And here's my reply:

[quote]"Kramer is right, of course: if you’re interested in establishing American university graduates as proconsuls in Iraq or Syria, knowledge of Arabic is superfluous. Still, it is strange to hear right-wing partisans speak so glowingly of 'cultural self-esteem' as the 'true purpose of an elite education.' It seems like only yesterday that they were mocking African-American students and faculty for talking about bolstering the self-esteem of American minority groups. And it seems to me that they had it right the first time: the true purpose of an elite education is not the fostering of cultural self-esteem and the hardening of the conviction that one’s nation has a unique mission in the world. The true purpose of education is to try to foster in students a kind of critical cosmopolitanism, such that they learn, among other things, to question any notion that one’s nation or tribe is favored by God or destiny. Not every form of education seeks to realize this 'true purpose,' I admit. Come to think of it, there is a word for educational institutions that foster students’ cultural self-esteem and sense of self-mastery, and that graduate a cohort of people who are so persuaded of their mission in the world that they are prepared to undergo some hardship and risk to advance it. We call them 'madrassas.'"[close quote]

You're quite right, of course; there are some extremes I don't countenance, and Kramer's is one of them. That's really not a mystery; I was pretty explicit about my exclusions, and why shouldn't I be? I've read my Foucault too. But I do hope you'll notice that when I repeat Kramer's phrase in my own formulation, I drop the term "elite." I did that for a reason. For what reason? Well, I'll leave that up to (plural) you. In the meantime, here's another refrain you might consider: that's why they call it close reading.

And thanks, of course, for this post.

As for Sinthome: "Berube would like to argue that there's nothing overtly political about the liberal arts classroom as most professors don't overtly discuss politics or candidates and that when they do so, do so by 'looking at all sides.'" Please find a passage in my book where I say anything quite so vacuous or stupid as this. Because otherwise I'm going to get the sense that there are some strawmen being batted around here. Thanks.


Berube, Perhaps I expressed myself poorly. My point was that it is not really the sense that conservatives cannot express their ideas in the classroom that is being objected to, but the very idea of critical thought and independent inquiry itself. I think this is especially true in the case of social conservatives of religious stripes, who are at an inherent disadvantage arguing their case from within a liberal arts perspective. I take it that one of the central moves of the Enlightenment was to only assent to arguments that could be advanced on the basis of immanence: what can be known through reasoning (as in mathematics) or experience. How is one who bases their claims of the revelation of a sacred text such as the Bible to advance their claims in such a context? The Biblical literalist, for instance, tells me that homosexuality is an abomination and should be outlawed.

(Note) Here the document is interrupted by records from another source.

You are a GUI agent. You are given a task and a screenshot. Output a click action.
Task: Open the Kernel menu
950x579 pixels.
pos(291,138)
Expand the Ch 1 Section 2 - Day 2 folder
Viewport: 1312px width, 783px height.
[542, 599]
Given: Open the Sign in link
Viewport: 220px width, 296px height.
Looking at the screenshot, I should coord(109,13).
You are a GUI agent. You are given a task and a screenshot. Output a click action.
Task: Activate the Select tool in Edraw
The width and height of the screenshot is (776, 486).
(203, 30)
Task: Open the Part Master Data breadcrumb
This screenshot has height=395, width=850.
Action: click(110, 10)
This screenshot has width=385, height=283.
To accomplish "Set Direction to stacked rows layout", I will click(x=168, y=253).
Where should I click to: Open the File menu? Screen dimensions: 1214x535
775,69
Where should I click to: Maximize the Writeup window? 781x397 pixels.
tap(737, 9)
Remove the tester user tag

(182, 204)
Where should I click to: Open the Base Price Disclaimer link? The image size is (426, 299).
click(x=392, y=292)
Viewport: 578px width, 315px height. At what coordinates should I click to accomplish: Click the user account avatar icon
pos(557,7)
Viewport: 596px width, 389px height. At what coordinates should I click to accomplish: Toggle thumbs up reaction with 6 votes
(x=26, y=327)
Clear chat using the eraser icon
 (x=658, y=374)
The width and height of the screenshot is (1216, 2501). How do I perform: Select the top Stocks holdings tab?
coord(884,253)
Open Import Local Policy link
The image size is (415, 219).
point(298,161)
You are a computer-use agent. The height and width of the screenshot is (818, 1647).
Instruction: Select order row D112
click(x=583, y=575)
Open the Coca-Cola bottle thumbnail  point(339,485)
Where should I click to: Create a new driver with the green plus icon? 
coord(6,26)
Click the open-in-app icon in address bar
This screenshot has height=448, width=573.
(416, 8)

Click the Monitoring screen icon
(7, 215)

Being the Enlightenment thinker that I am or the liberally minded individual, I ask them why and point out that homosexuality is common in nature, and is no more likely to produce deliritous effects to society and the individual than other sexual practices. The person responds by telling me that the Bible tells them so. Conversation effectively ends at that point, as there's really no way for me to persuade the other person that the Bible isn't the revealed word of God. My point is that the "space of reasons" embodying legitimate appeal is entirely different for the social conservative, and what they're objecting to in the classroom isn't so much feeling that they're views don't get a fair hearing, as the very fact that they have to play the game of rational critical thought at all.

Do I think students should have to play this game? Absolutely! Do I think we form healthier societies when we discourse according to these rules? Pretty much. Do I think this particular game is neutral, obvious, or just the common sense way that giving, taking, and evaluating reasons? No. It requires a decision. How does what you call the "liberal" persuade the fundamentalist that this how argument should proceed, when the fundamentalist already rejects experience and reason as the primary source of legitimation? Moreover, it seems fairly obvious to me that if one does adopt the "liberal" criteria for providing legitimate reasons, an entire politics clearly follows... A politics that has little or no place for much of the fundamentalist's platform.


Michael (et al)--I guess I don't need to provide more context since Michael actually did. So, of course MB is right when he quotes himself. But, when he writes at the bottom of 55 and quotes above, he does not put 'elite education' in quotes in the sentence: "And it seems to me that they had it right the first time; the true purpose of an elite education is not the fostering of self-esteem and the hardening of the conviction that one's nationa has a unique mission in the world." In the next sentence, elite does not appear. But it does appear in this one, not in quotes. So, here is a repetition, presumably in your own words since there are no quotes here. (Now, if this is a matter of copyediting etc, I am more than happy to back down. If it's an oversight that in retrospect would be worded differently, then I also back down and say that at this point my remarks miss their mark. But, since I would like to call it close reading, I won't, not yet.)

Michael Bérubé

Sinthome says: "My point was that it is not really the sense that conservatives cannot express their ideas in the classroom that is being objected to, but the very idea of critical thought and independent inquiry itself. I think this is especially true in the case of social conservatives of religious stripes, who are at an inherent disadvantage arguing their case from within a liberal arts perspective."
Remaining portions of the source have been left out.